European Human Rights Court Upholds France's Burqa Ban - But This News Might Not Be As Good As It Sounds


Sounds like good news, but I'm not so sure. Check it out.

From the Wall Street Journal:
The European Court of Human Rights on Tuesday upheld France's ban on wearing full-face veils in public, rejecting arguments that the ban undermines freedoms of religion and expression. 
The decision is a victory for the governments of France and Belgium, which have passed laws prohibiting veils and other garments that conceal the entire face, and gives other European governments broader discretion to enact similar bans. 
The French government said the three-year ban helped to protect public safety, as well as women forced to wear face-covering garments, but opponents have criticized it as anti-Muslim and discriminating against religious minorities. 
The French ban had been challenged by a young Muslim woman who said she sometimes chooses to wear a niqab—a veil that leaves only her eyes visible—or a burqa—a loose garment that covers her entire body with only a mesh over her eyes. 
The woman, who was born in France in 1990 and identified only as S.A.S. in court documents, said that she wore the veils voluntarily, without any pressure from her husband and family, and that they allowed her to manifest her faith. 
She argued the French ban violated her religious freedom and put her at risk of discrimination and harassment. France passed a law against concealing one's face in public spaces in 2010 and it came into effect the following spring. 
A few months later, a similar prohibition came into force in Belgium. Citizens of the Ticino canton in Switzerland voted in favor of such a ban in late 2013. 
France argues that the veils are a security risk, since they conceal a person's identity. In its arguments to the European court, the French government also said that showing one's face in public was one of the "minimum requirements of life in society." 
The Strasbourg-based court ruled the general ban imposed by the government wasn't justified on public-safety grounds, or to protect women's rights. But it said France's aim of improving social cohesion through the ban was legitimate. 
"The court was…able to accept that the barrier raised against others by a veil concealing the face was perceived by the respondent state as breaching the right of others to live in a space of socialization which made living together easier," it said.
So, the European Human Rights Court is not so concerned with the oppression (really the enslavement) of women under Islam.

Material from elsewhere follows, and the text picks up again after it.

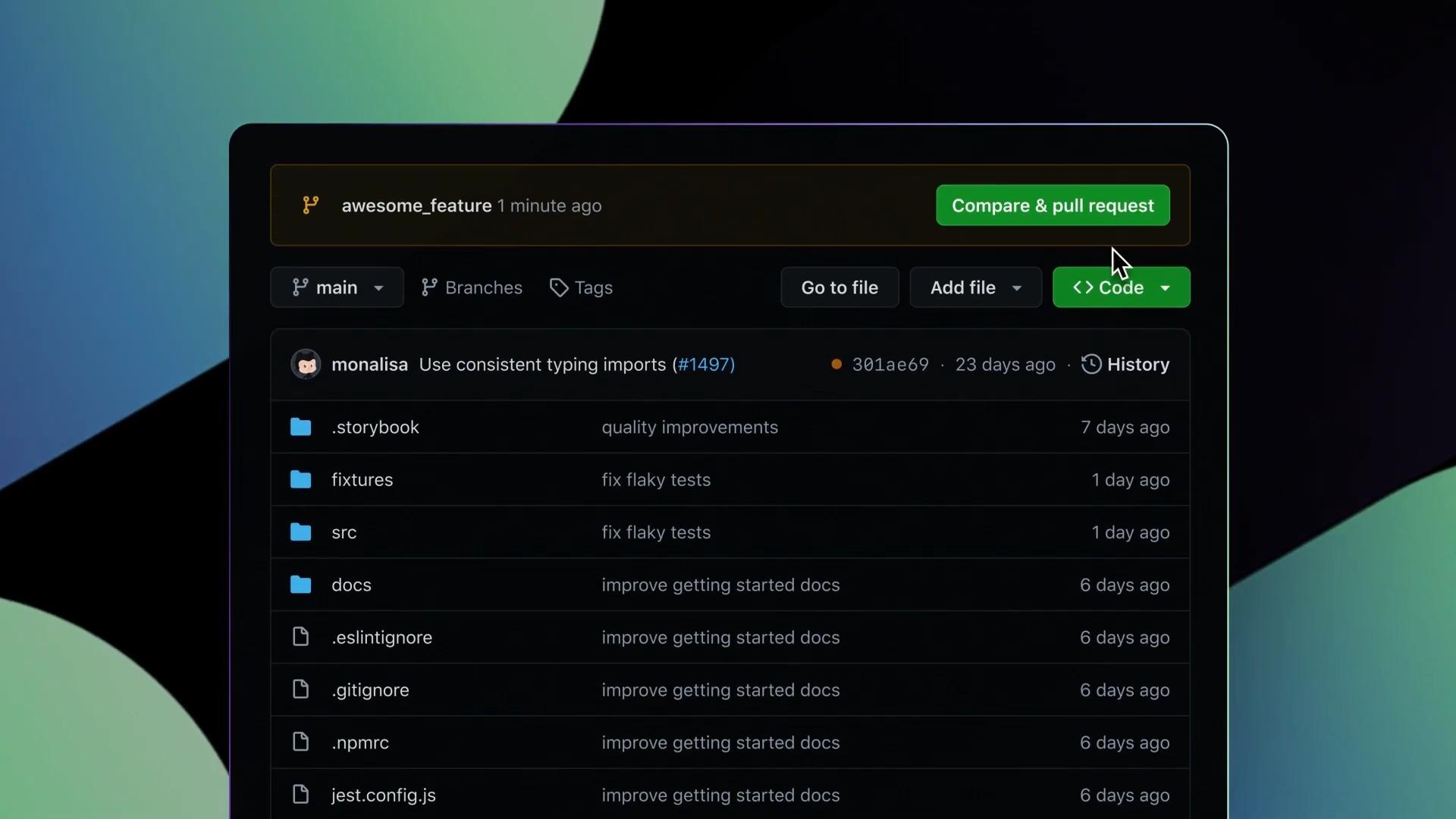Click the Go to file button

click(839, 288)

Instead, they are concerned with Social Cohesion.

Social Cohesion is the result of Human Rights, not the progenitor of Human Rights. In other words, having mere Social Cohesion does not bring about a Just and Good Society.

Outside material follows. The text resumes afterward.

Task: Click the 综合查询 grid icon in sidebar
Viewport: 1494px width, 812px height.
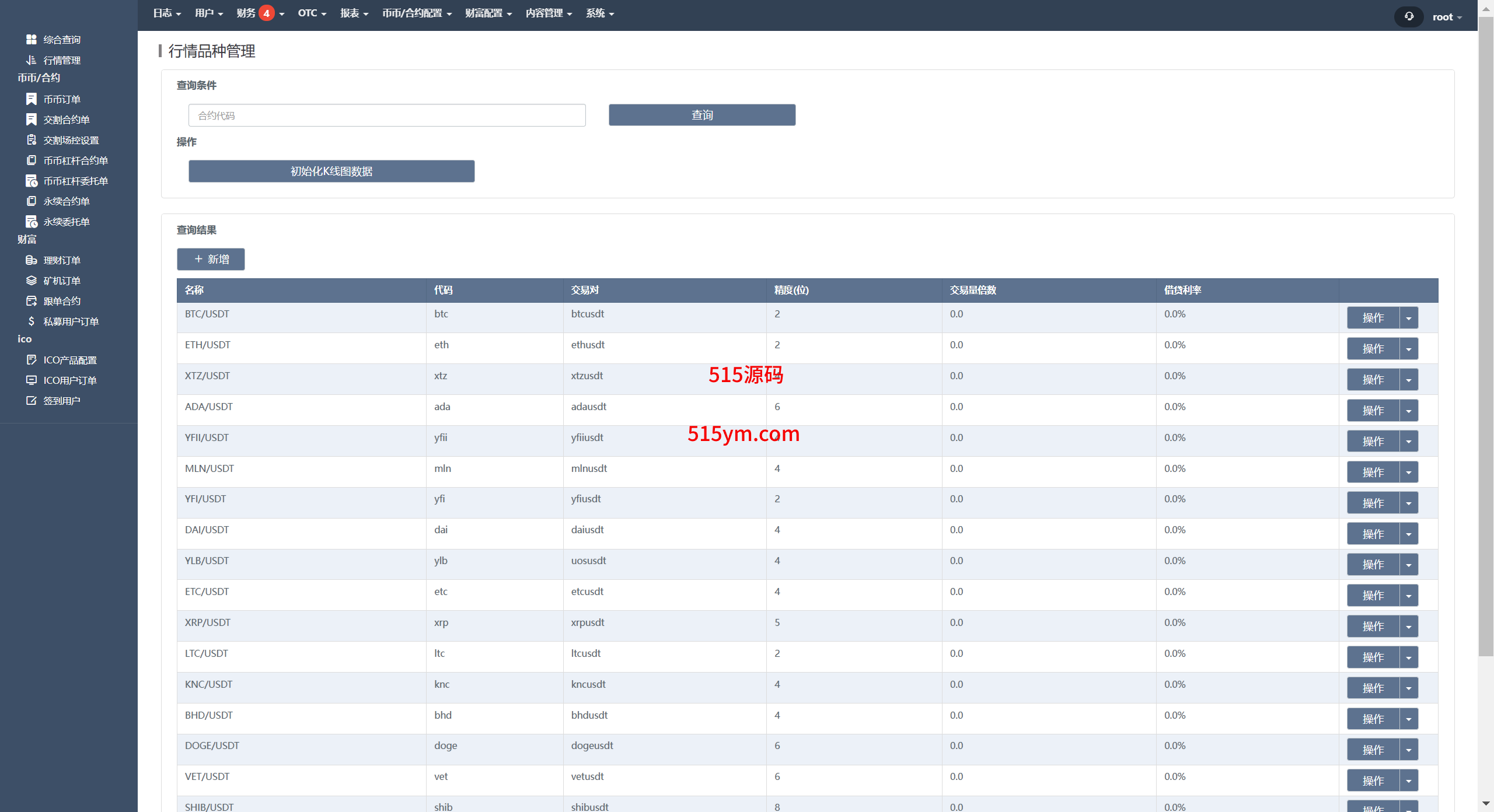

In fact, Evil Societies sometimes have great Social Cohesion. For instance, Germans got along on a grand scale during the Nazi years, as did the Japanese during those very same years.

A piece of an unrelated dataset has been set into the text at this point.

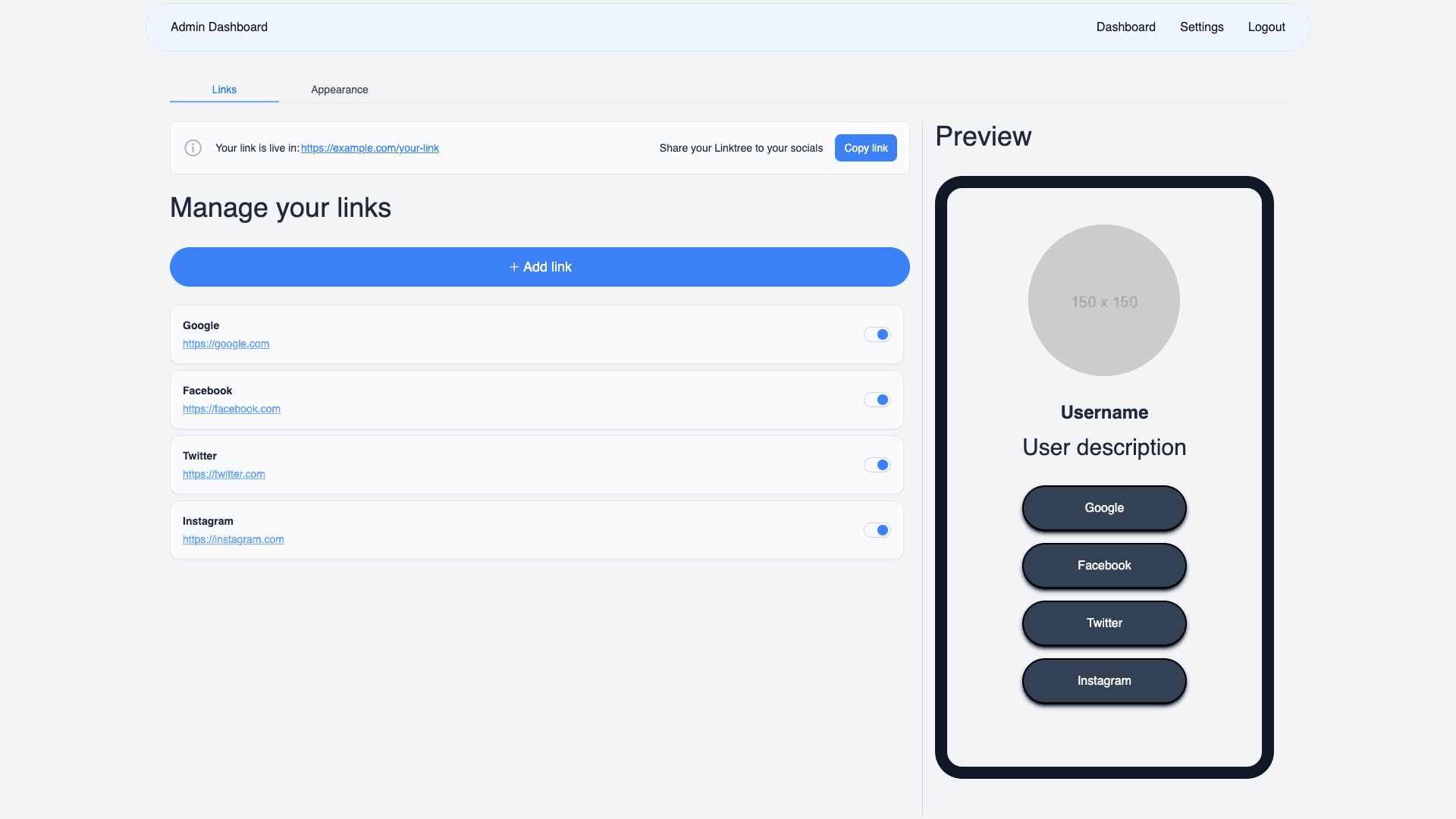Disable the Facebook link toggle
Screen dimensions: 1456x819
[x=877, y=400]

And yet they committed horrible atrocities against their fellow humans.

Again we see Europe has not learned the lessons of World War II.

If they want to avoid doing the same thing again, they need to learn to flatly condemn evil, not merely to get along.

Islam is not worth getting along with, as long as Islam is oppressing women, and murdering Infidels, Jews, gays, and apostates.

That is not the kind of Social Cohesion we need.